Добавить в цитаты Настройки чтения

Страница 6 из 8

Внутри фру Андерсен существовали две строго разделенные комнаты. В одной находились люди, которых она просто любила без надобности понимать или критиковать их странные поступки, в другой – остальная часть человечества, к которой она предъявляла столь же строгие моральные требования, как и к самой себе.

– Ты рад, что твоя мама сегодня вернется? – спросила она.

– Рад, – ответил мальчик с таким отрешенным видом, что фру Андерсен не была уверена, расслышал ли он ее слова. Он не рассказывал ей об ужасных событиях, произошедших за время ее отсутствия, а сама она не расспрашивала. Должно быть, мальчик ужасно страдал от того, что об объявлении так много писали в прессе и его бедная мать не могла защитить себя. По мнению фру Андерсен, ничего плохого в объявлении хозяйки о поисках нового мужа не было, за исключением того, что об этом прознали бессердечные журналисты.

Мальчик с прищуром посмотрел на газету – раскрытая, она лежала между ним и Куртом.
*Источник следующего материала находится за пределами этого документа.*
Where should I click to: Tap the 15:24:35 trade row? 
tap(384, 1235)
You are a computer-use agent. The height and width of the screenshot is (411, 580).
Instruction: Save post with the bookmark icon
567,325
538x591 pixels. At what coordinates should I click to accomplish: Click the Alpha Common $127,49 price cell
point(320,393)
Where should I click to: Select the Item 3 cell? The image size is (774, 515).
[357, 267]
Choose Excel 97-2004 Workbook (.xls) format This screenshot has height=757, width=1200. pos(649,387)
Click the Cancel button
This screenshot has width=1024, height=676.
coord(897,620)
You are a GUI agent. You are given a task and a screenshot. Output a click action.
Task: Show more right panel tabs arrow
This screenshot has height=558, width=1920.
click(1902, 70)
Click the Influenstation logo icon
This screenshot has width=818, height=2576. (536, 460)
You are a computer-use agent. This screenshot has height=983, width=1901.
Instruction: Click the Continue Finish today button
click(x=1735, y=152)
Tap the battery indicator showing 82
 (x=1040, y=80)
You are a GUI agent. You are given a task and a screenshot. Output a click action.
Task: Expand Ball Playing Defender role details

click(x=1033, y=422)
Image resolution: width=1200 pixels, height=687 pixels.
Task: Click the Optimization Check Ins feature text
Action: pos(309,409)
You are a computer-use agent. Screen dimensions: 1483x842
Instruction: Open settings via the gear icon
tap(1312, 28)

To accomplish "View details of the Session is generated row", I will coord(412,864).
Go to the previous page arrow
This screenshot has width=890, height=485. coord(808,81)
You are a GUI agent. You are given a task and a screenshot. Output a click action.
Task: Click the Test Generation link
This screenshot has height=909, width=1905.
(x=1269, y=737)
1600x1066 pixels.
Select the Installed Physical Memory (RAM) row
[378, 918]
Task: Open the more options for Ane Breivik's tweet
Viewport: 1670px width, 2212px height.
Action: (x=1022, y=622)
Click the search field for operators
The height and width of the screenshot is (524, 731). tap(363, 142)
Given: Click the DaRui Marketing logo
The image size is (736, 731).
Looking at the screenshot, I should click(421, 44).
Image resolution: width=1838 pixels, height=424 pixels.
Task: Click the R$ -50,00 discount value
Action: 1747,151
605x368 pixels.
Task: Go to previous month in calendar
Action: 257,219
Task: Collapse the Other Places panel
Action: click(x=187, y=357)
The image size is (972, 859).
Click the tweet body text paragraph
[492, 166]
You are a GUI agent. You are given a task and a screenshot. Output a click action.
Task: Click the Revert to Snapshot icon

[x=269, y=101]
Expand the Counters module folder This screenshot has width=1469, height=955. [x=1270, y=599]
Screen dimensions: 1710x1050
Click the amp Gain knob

Его внимание привлек заголовок, напечатанный жирным шрифтом: «Десятилетний мальчик дает показания против своего отца». Перед ним возникла картинка из учебника по истории. Относившаяся к эпохе Французской революции, она изображала маленького мальчика с руками за спиной, одетого в бархатный костюм с белым девчачьим воротничком. Целый ряд судей смотрели на него с кривыми ухмылками. «Где твой отец?» – гласила подпись. Но, хотя ему грозили страшные пытки, он продолжал повторять, что ничего не знает. То же самое Том ответил фру Андерсен – правда, она спросила всего однажды. Его отец находился во власти Милле, как и Курт, который еще недавно был во власти ведьмы сверху и теперь оказался в безопасности. Когда Том был маленьким и всё еще жил вместе с матерью в опасном и захватывающем мире фантазий, однажды это ужасное создание вцепилось в него на лестнице – он тогда возвращался из школы. Мальчик закричал от дикого ужаса, отец бросился на помощь и вырвал его из когтей. «Держите свои грязные лапы подальше от моего сына», – прокричал отец, заключив мальчика в теплые, бережные объятия. А вот Курту он рассказал – фру Андерсен заболела бы от ревности, если бы узнала, что он, такой неповторимый, рассказал этому обтрепанному человеку, для которого не было места ни в одной из комнат ее сердца, – рассказал о том славном знаменательном дне, когда Том в одиночку прогнал Милле и сделал для своей матери то, что и полагалась сделать. И всё это в тумане нереальности. Скрестив руки, как «принц с ледяным сердцем»[3] из школьного спектакля, где однажды играл главную роль, он указал ей на дверь. «И так эта сука убралась отсюда, – объяснял он Курту, – и я позвонил в службу спасения. Мама пришла в себя только в машине скорой помощи». Курт, отождествлявший себя с мальчиком – чувство, наиболее близкое к проявлению симпатии, – красноречиво восхитился этим героическим поступком, на что Том скромно ответил: «Я поступил в точности так же, как поступил бы мой отец».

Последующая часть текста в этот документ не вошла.